Dit autrement : qu’est-ce qu’un « jeu » ? Ludwig Wittgenstein a été le premier philosophe à se pencher sur cette question. Il a soutenu qu’il n’y a pas de caractéristique commune et unique à tout ce que nous considérons comme un « jeu ». Ce ne sont pas les règles (quelles sont les règles de Catch ?), ce n’est pas la compétitivité (plein de jeux, comme Hanabi et les escape rooms, sont collaboratifs), ce n’est pas le fait de gagner et de perdre (personne ne gagne au Tag traditionnel), ce n’est pas l’amusement (personne n’aime le Monopoly, voyons), ce n’est pas l’implication d’une compétence (Roulette), et ce n’est pas la participation à un groupe (Solitaire).
De même, nous sommes tous conscients (ou nous devrions l’être) que pour tout ensemble de critères que nous mettons en avant pour définir un « sandwich », les opposants peuvent mettre en avant une exception contre-intuitive – un sandwich ou un non-sandwich évident pour lequel notre nomenclature ne rend pas compte. Pourtant, notre certitude quant à la définition d’un sandwich demeure, quels que soient les cas particuliers.
C’est ce qui est brillant dans ce quiz, créé par Sarah Drasner, responsable de l’expérience des développeurs sur la plateforme de développement web Netlify. Cliquez dessus et vous serez invité à identifier l’état de sandwich ou de non-sandwich de divers artefacts culinaires : une empanada, une boulette de soupe, un hamburger, une crêpe. Chaque nouvel élément vous oblige à repenser votre définition du « sandwich » ; juste au moment où vous pensez avoir trouvé une définition qui fonctionne, l’élément suivant vous met dans l’embarras. C’est un exercice d’humilité – une illustration profondément personnelle de la difficulté de décrire nos intuitions linguistiques et de la difficulté encore plus grande de les conformer à la logique.
À la fin, on ne vous donne pas de score. Au lieu de cela, vous êtes placé sur le traditionnel tableau d’alignement des sandwichs avec « puriste des ingrédients » et « puriste de la structure » sur les axes. (J’ai obtenu Force majeure bonne – c’est-à-dire un puriste des ingrédients et un puriste de la structure dans les deux extrêmes.)

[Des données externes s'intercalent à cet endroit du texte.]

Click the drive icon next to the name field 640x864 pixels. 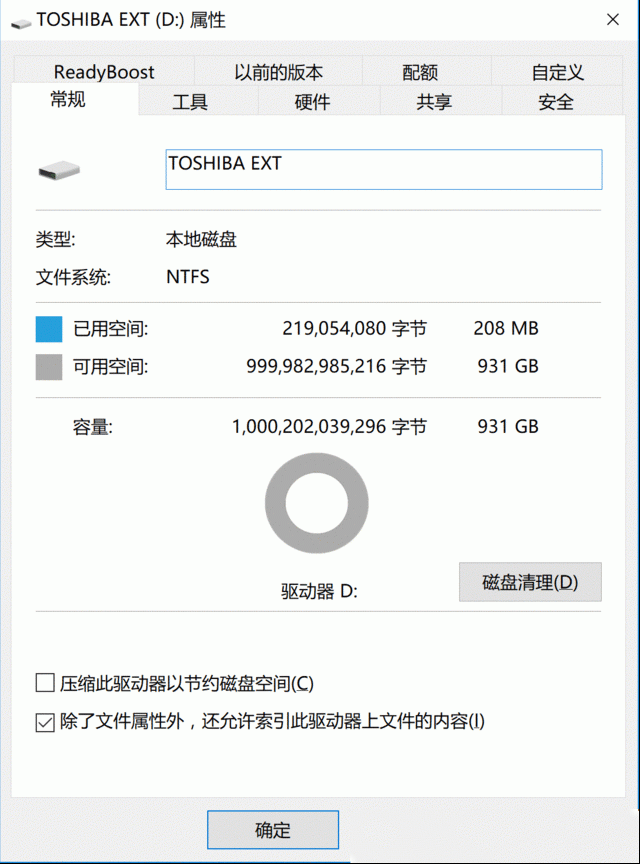pyautogui.click(x=59, y=170)
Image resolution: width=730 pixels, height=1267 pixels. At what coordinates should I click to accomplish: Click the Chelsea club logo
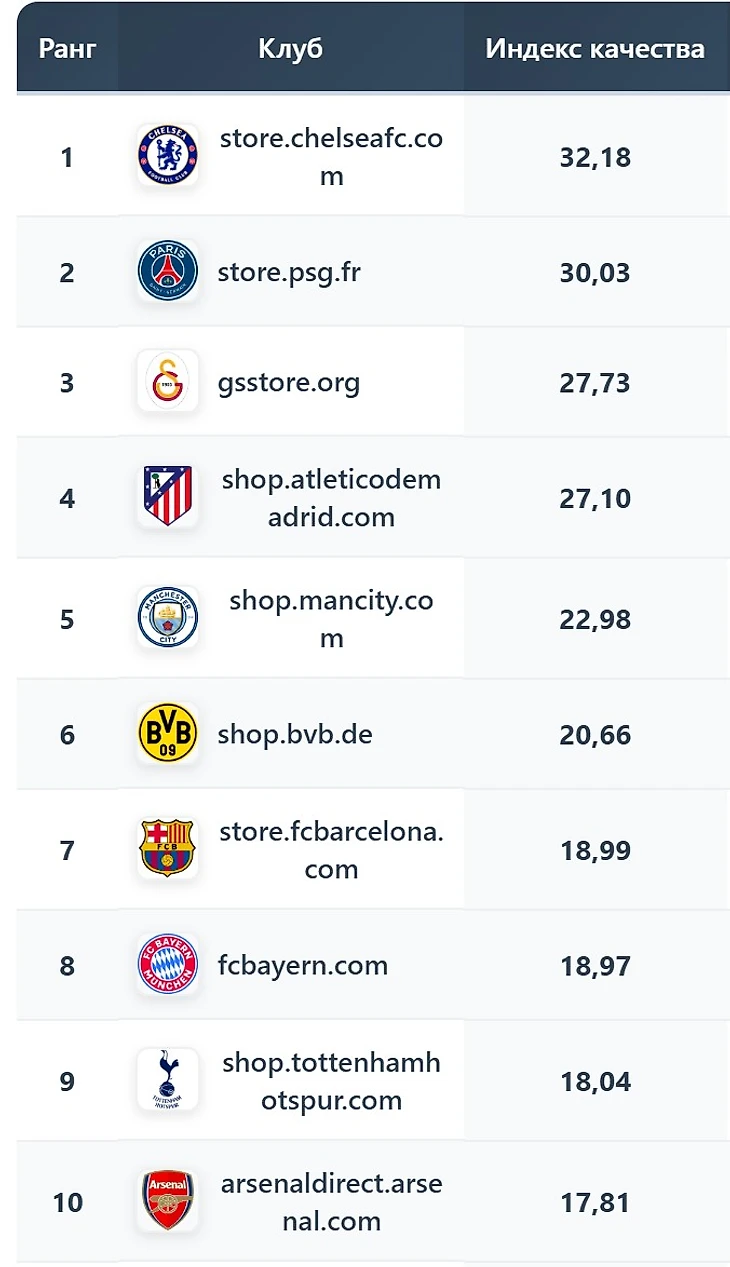pos(168,157)
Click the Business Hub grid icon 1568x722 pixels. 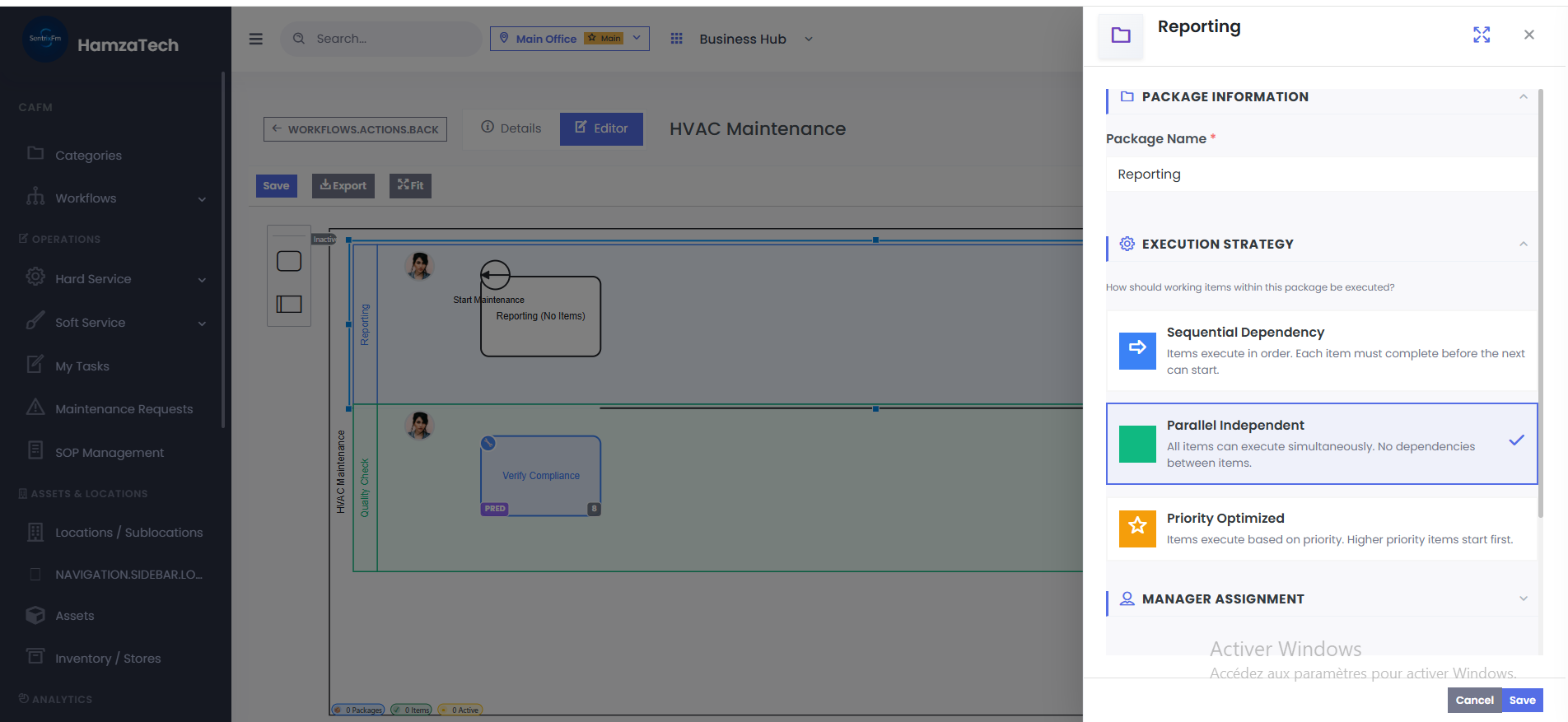676,39
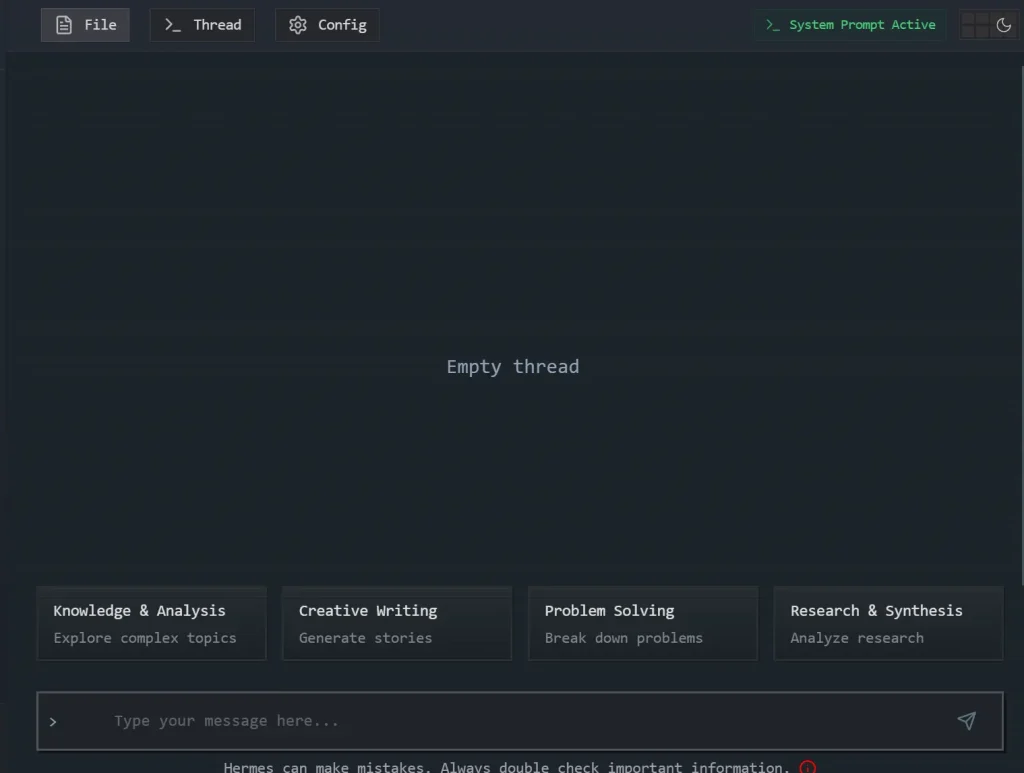Expand the Knowledge & Analysis card

click(151, 623)
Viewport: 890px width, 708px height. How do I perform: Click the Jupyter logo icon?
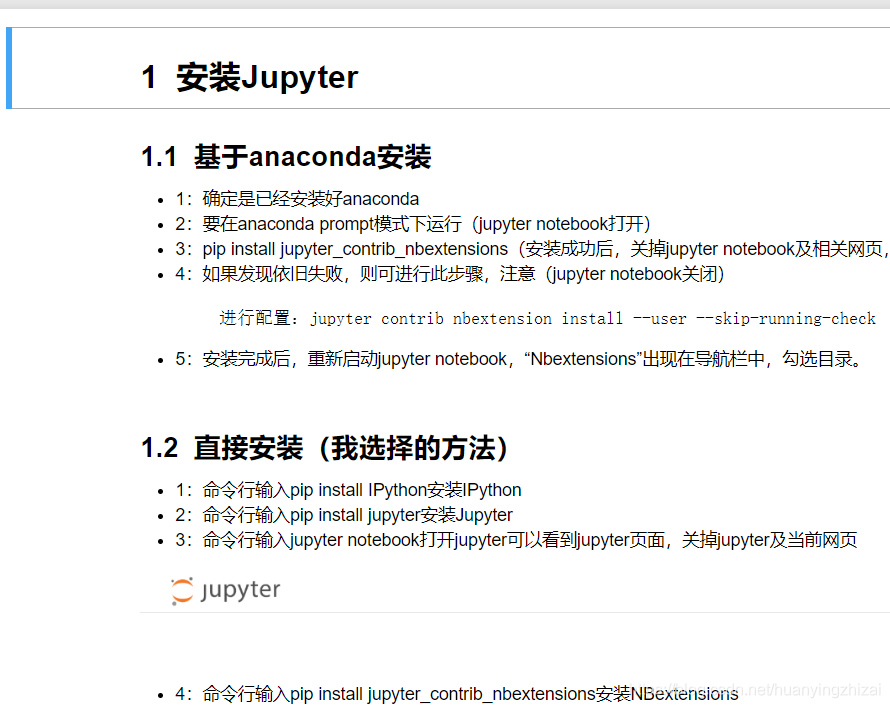[x=182, y=591]
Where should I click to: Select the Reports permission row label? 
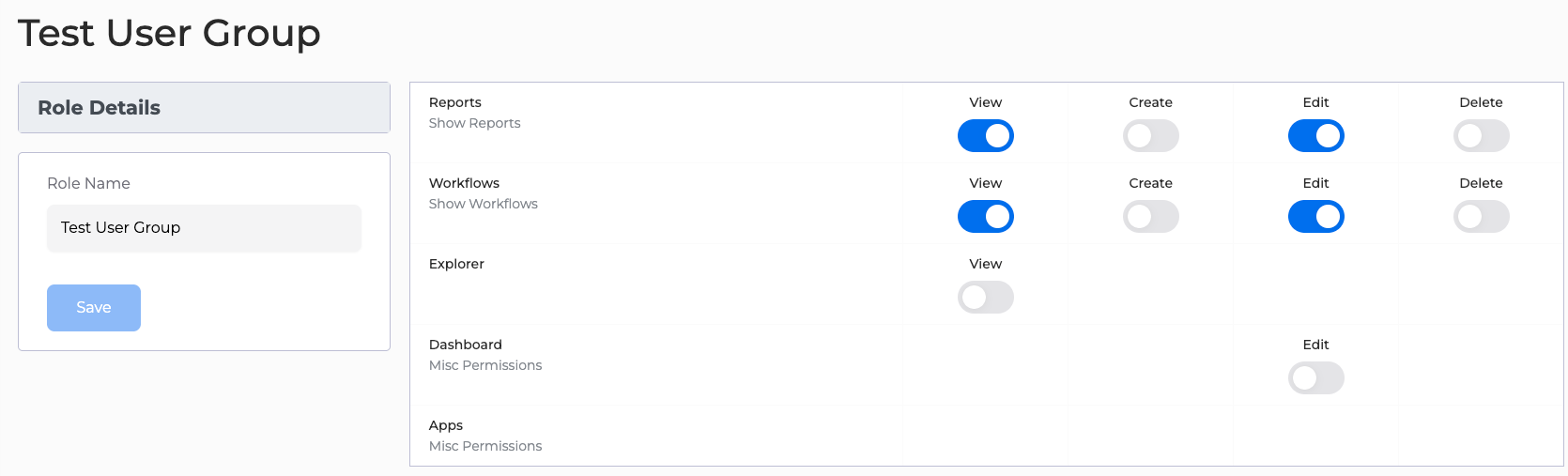point(455,102)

C’est, je pense, la bonne façon d’aborder le débat sur les hot-dogs. Certainement, c’est mieux que de nous disputer en rond. Il est clair que les opinions des gens sur cette question ne sont pas susceptibles de changer sur la base d’un raisonnement logique. Le langage est notre seul outil pour décrire nos réalités les uns aux autres, et il est tout simplement inadéquat ici. Je crois profondément qu’un homard est un sandwich et qu’un hot-dog ne l’est pas. Je ne serai jamais capable d’expliquer pourquoi. Mais je sais fortement, métaphysiquement, que c’est le cas. Tout comme vous ne pourrez jamais, au grand jamais, me convaincre que le Solitaire n’est pas un jeu.
Donc, ne nous battons pas entre nous, ce n’est pas utile. En revanche, il est utile de s’autoriser à catégoriser les aliments de la manière qui a du sens pour nous. Peut-être que le fait de décrire un hot-dog comme un sandwich le rend plus familier aux personnes venant de régions du monde où les hot-dogs ne sont pas courants. Peut-être que le fait de concevoir un hot-dog comme un aliment distinct aide un enfant difficile qui n’aime pas les sandwichs à se sentir à l’aise en mangeant celui-ci. Je pense que la plupart des gens sont tombés dans le camp qui leur convient le mieux.